I am so glad Miss Spring has finally evicted that Old Man Winter and can't say that I am sorry to see him go as he was a lousy tenant. Never did see such a grumpy, gripey old man. Think some of his personality rubbed off on me as I sure have acquired a bunch of "PET PEEVES" this winter.
- CHAIN LETTERS - My mailbox must have "Granny Gullible" written all over it or a magnet that attracts this unusual mail, as I have received letters promising everything from FAME and FORTUNE, to threats of "PASSING ON TO THE GREAT CHAIN LETTER IN THE SKY", if the chain broken. Well, to date, FAME has eluded me and I am still waiting for my FORTUNE, but to keep from "PASSING ON," I've sent out prayers, poems, books and even a lock of my hair (it must work, I'm still here).

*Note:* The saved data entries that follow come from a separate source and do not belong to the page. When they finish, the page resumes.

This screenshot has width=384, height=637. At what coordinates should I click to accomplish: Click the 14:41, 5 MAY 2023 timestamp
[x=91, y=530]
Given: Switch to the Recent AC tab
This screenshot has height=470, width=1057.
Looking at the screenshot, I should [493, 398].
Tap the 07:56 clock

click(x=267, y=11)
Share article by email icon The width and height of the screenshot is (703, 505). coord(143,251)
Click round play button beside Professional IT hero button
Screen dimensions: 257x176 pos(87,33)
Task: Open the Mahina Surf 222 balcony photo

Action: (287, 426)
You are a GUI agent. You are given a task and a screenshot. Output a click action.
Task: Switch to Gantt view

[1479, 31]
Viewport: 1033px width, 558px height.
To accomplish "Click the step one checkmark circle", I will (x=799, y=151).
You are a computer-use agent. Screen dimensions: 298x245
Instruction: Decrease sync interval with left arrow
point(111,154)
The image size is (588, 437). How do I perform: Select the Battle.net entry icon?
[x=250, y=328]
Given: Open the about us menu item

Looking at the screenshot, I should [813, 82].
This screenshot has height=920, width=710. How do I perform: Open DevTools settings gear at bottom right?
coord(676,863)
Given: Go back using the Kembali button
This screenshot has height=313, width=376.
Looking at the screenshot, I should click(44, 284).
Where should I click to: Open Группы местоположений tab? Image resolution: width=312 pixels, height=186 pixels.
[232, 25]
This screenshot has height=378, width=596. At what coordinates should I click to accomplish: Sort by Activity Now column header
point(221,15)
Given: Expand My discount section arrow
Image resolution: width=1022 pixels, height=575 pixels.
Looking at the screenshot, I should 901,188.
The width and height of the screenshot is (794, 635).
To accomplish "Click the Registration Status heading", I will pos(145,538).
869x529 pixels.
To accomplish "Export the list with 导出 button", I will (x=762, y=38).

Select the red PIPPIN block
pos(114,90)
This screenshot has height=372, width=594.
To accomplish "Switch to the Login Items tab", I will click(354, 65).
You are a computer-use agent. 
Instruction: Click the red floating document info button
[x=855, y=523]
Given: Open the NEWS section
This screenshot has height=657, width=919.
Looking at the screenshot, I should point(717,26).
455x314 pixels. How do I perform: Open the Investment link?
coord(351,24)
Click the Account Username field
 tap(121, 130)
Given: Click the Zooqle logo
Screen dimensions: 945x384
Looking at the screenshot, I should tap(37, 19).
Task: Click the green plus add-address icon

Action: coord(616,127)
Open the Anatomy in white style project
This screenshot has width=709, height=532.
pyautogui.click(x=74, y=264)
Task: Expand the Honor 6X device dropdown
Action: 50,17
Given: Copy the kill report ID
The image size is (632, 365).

- TELEPHONE SOLICITORS -Now don't get me wrong, I know jobs are important and I am all for full employment, but PHONE SOLICITORS need a new title such as MEDIUM or MIND READER. How else do they know the minute I step into the tub or shower - get on the top rung of a ladder with a drippy paint roller or relax in the recliner, to ring the phone? Beats me.
- COMPUTER LETTERS -Now this one is a "loo-loo". You cannot argue with a machine (I've found that out with my typewriter - I write TOMATO - it writes TOE-MAH-TOE). About the fourth letter I receive from MR. COMPUTER, telling me that my payment is late while I am holding a cancelled check that was cashed two days before the payment was due, just about causes me to "Blow my Computer Top." Let's face it, they are just "cold hearted and unfeeling" - DOWN WITH COMPUTER LETTERS.
- STANDING IN LINE AT THE BANK - No matter which line I get in - the next line moves faster. Inevitably I get behind someone depositing their LIFE SAVINGS (all in pennies) or someone trying to prove "their checkbook is right" but HALLELUJAH! - this one I have solved by going to the drive-in bank, (sure wish that car ahead would move on). How can anyone miss the slide-out drawer and drop all their pennies?
- For the last half hour I have been trying to wrap a gift, if I can ever find the end of the SCOTCH TAPE. Houdini wouldn't do a better job of disappearing than the end of the roll. I have just sent my Senator a request to put a bill before Congress requiring all tape manufacturers to include a "TAPE END FINDER" with all merchandise, under penalty of imprisonment.
Gee, do I feel better getting all this garbage out of my system. The sun is out and the flowers are beginning to bloom. It's going to be a GREAT DAY.